“Di koor ada suara sopran, alto, tenor dan bas. Tetapi ada dirigen. Karena itu, kita sebagai anggota koor harus dengar dan ikut dirigen. Kalau kita pahami seperti itu maka kita bisa tampilkan performa dengan baik,” tegas mantan Sekretaris Badan Pemberdayaan Masyarakat dan Desa Provinsi NTT.

“Karena itu, mari kita sama-sama lihat dan evaluasi. Apa pun yang diminta untuk mencapai penilaian perangkat daerah yang baik harus kita penuhi, tidak ada kompromi. Terkait indikator reformasi birokrasi dan inovasi perangkat daerah.
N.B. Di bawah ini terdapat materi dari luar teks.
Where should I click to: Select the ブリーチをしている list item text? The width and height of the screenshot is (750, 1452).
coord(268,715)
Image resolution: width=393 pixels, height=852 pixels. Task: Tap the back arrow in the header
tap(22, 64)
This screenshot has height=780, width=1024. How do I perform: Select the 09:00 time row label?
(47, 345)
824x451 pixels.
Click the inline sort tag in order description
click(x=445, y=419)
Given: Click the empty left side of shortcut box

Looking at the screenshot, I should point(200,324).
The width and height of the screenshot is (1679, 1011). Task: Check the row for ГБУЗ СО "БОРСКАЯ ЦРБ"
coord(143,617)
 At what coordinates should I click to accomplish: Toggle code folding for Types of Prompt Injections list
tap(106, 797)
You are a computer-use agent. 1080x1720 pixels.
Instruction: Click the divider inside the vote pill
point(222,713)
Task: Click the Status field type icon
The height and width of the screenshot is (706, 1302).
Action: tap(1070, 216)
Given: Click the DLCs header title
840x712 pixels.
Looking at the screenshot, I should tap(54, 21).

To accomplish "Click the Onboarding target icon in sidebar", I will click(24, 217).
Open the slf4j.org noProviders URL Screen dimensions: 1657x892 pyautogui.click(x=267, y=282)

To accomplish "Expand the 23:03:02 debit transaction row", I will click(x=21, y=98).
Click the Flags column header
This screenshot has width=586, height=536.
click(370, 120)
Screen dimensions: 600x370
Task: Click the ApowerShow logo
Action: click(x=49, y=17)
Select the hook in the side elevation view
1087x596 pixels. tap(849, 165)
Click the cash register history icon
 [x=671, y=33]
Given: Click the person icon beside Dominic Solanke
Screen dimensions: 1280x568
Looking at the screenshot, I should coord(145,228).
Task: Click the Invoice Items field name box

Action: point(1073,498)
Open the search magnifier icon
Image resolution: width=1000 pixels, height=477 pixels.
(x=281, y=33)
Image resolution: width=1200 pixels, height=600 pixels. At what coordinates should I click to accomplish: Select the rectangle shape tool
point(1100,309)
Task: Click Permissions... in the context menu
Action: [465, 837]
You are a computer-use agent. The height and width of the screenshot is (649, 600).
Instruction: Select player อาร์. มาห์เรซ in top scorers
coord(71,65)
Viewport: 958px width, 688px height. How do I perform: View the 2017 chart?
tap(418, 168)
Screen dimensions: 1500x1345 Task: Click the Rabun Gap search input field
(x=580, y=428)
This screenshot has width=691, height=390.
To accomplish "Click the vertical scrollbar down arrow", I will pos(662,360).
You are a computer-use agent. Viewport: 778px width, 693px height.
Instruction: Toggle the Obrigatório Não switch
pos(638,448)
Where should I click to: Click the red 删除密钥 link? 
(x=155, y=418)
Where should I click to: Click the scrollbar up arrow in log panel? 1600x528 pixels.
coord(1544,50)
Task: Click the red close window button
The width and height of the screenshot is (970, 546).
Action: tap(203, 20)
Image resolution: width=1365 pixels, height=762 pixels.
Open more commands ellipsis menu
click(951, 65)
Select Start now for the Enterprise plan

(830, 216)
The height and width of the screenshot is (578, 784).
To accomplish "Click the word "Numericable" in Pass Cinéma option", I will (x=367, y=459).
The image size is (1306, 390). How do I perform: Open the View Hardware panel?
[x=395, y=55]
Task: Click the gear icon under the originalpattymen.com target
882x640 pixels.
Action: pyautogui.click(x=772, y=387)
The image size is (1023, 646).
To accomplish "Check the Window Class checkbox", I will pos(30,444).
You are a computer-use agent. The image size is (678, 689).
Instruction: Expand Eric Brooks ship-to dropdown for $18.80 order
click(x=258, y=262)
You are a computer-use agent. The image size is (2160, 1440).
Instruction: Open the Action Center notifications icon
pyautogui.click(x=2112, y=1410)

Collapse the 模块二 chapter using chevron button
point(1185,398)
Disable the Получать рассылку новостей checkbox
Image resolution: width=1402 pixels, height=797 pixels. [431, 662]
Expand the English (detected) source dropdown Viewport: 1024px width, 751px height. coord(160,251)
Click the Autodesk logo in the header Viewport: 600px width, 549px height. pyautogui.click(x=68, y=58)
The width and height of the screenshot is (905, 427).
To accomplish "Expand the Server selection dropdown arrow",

Kita harus penuhi. Mari kita bagi sama rata ke tiap-tiap bidang dan secretariat,” pintanya.

Sambil mengutip nats yang tertulis dalam Surat Paulus kepada Jemaat di Kolose, 3:23, Ambros mengatakan, ”Apa pun juga yang kamu perbuat, perbuatlah dengan segenap hatimu seperti untuk Tuhan dan bukan untuk manusia. Nah, kalau kita pakai dan pahami ayat ini, maka saya kira kita semua pasti aman.”

“Saya hanya menyampaikan motivasi saja. Saya yakin dengan motivasi ini orang bisa bekerja dengan baik,” tambahnya.